The most clicked link in the last issue wasGoogle kills the checkout, on how Google’s new “Shop with AI mode” lets users discover and buy products directly from search.

1. The agentic travel future is taking shape

Mario Gavira (VP Global Growth and Brand at Kiwi.com) just published 4 Scenarios on the Future of Agentic AI in Travel with a sharp framework for how AI agents could reshape travel. He outlines four possible futures, based on two variables: how much users trust their agents, and how much those agents bypass OTAs to book direct.

This shift is already happening. Since January, we’ve seen agentic checkout via Google Pay, LLM-powered shopping assistants from ChatGPT and Perplexity, and a new interoperability standard (MCP) that lets AI plug into nearly any site.

The LinkedIn debate that followed is worth reading. Most agree that interfaces are shifting, and the fight for distribution is just beginning. Some see Google as the frontrunner if it can shift from search to agentic referrals without losing user trust. Others argue OTAs will be showroomed and cut out. Some believe OTAs still have the edge, thanks to their infrastructure and scale. And many see this moment as a genuine opportunity for new players, built for the agentic era.

2. The Shrinking of Interfaces

Felix Hass, Designer and angel investor at Lovable, argues that AI is shrinking interfaces. Traditional apps were built around rigid flows because computers needed help understanding us. However, with AI, that assumption is reversed. If the system already knows our preferences, intent, and constraints, there’s no need for 10 screens.

Products optimized for traditional UI flows may struggle to compete with AI-native experiences. Multi-screen booking flows may soon feel antiquated. Smart design today means asking: What are the most essential elements I truly need? And what can I reduce to the absolute minimum?

We’re moving from apps with 10 screens to apps with one. From cluttered interfaces to minimal triggers. The smarter the system, the less UI you need. Eventually, the best UI might be no UI at all. — Felix Haas

Source: Felix Haas / X

3. Jony Ive and Sam Altman are building the hardware for what comes after screens

Jony Ive and Sam Altman are collaborating on io, with the goal of creating a new kind of device for how we’ll interact with AI; not through search bars or apps, but something more ambient, contextual, and integrated into daily life. This could fundamentally change where and how decisions happen.

This matters for travel because most travel products today are still optimized for “legacy” platforms like web and mobile. These workflows rely on the user initiating all actions. But if io succeeds, we may be moving toward a world where decisions are shaped not through clicks and taps, but through ever-present systems that understand intent and act accordingly.

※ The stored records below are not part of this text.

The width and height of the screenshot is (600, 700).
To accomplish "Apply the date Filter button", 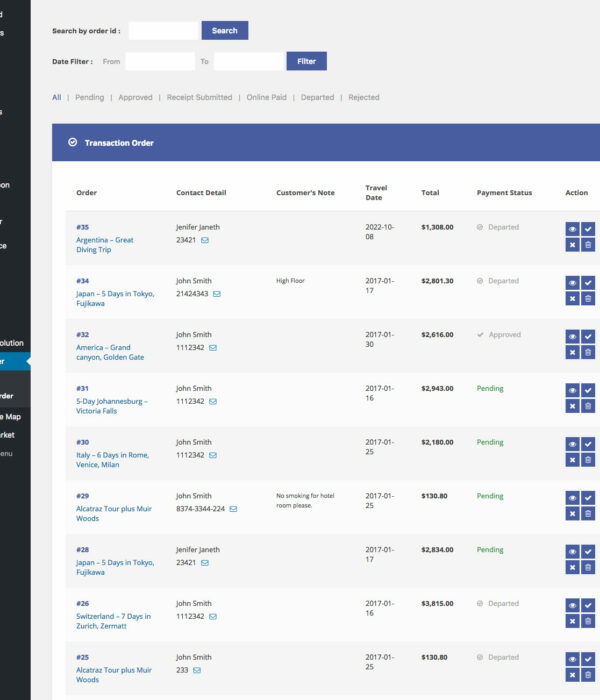I will click(306, 62).
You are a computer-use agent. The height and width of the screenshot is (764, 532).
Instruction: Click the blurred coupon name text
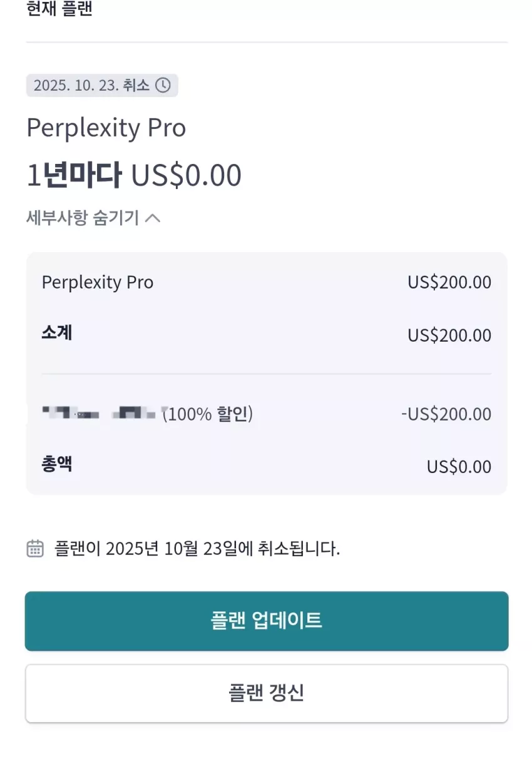coord(100,414)
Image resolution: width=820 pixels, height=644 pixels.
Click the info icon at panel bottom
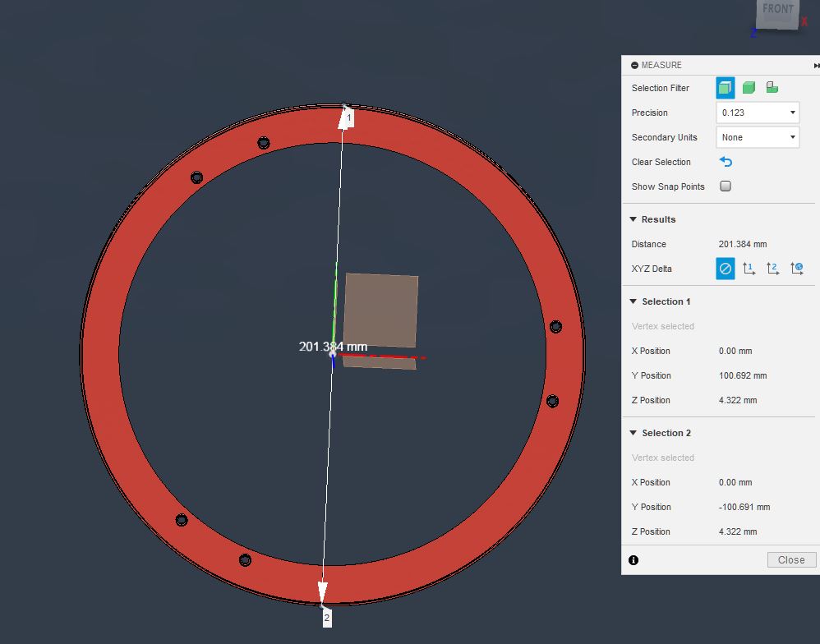[x=633, y=560]
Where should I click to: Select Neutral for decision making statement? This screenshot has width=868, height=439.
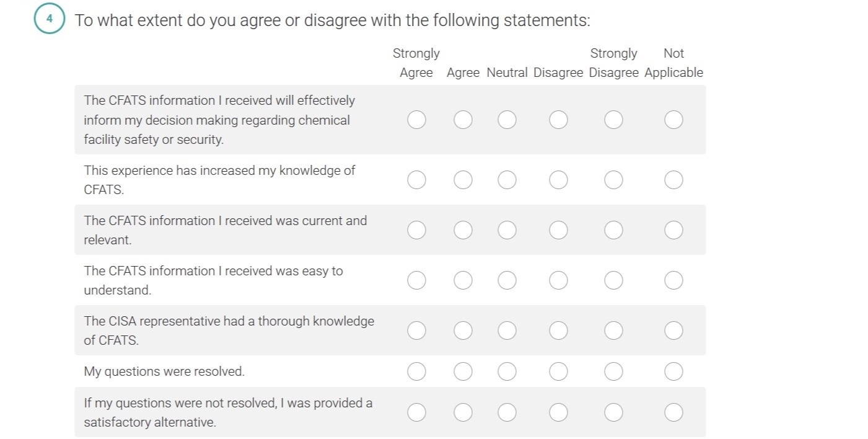[507, 120]
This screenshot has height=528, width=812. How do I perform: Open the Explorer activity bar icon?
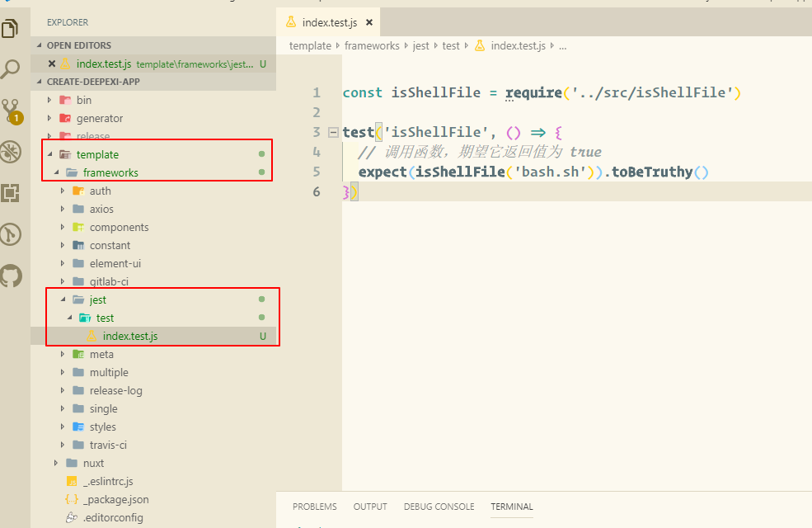coord(11,30)
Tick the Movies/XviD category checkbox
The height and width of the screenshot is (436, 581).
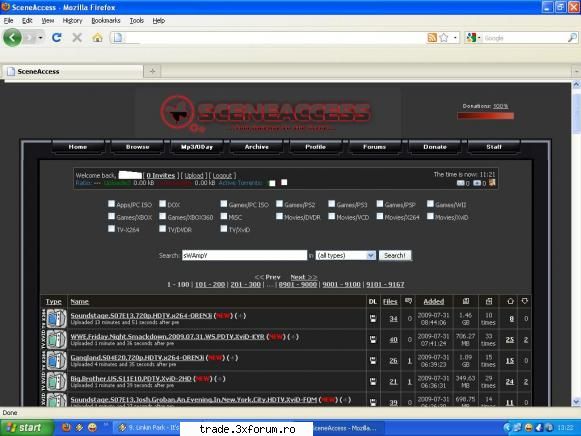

That indicates a significant shift in distribution, engagement, and user behavior. When the internet reshaped commerce, online-native companies won. The same pattern could repeat. Today’s web and mobile-native players may struggle with whatever the next interface becomes. There’s no reason to assume the incumbents win this time; history suggests they won’t.

This could be the beginning of a new platform and a new generation of companies and products built for it.

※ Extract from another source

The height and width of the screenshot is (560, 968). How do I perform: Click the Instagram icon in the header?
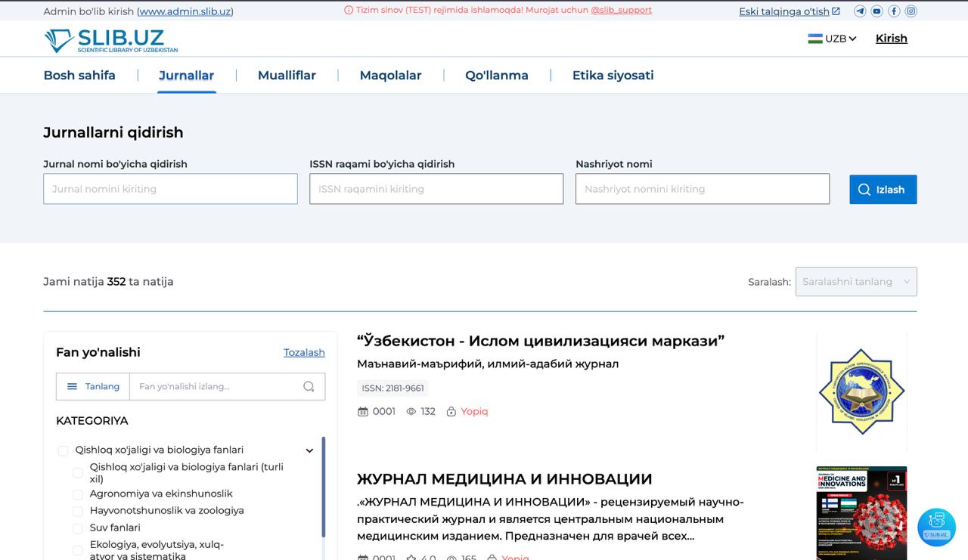(911, 11)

“I have a growing sense that everything I have learned over the last 30 years has led me to this moment.” — Jony Ive, Legendary designer behind the iPhone, iMac, and much of Apple’s most iconic hardware

4. Utility vs Emotional Travel

Rex Woodbury wrote about Agentic Commerce, a future where AI handles routine purchases that are fast, functional, and easily delegated.

That distinction between utility and emotional shopping is a helpful lens for travel. Booking a last-minute hotel at the airport can be pure utility. Planning a milestone trip or choosing a once-a-year destination is more emotional. People want to explore, compare, and feel inspired.

Rex’s point is that AI agents are well-suited to handle utility-driven commerce, where the goal is to save time. Emotional shopping, on the other hand, is more about discovery and serendipity, and it may resist full automation.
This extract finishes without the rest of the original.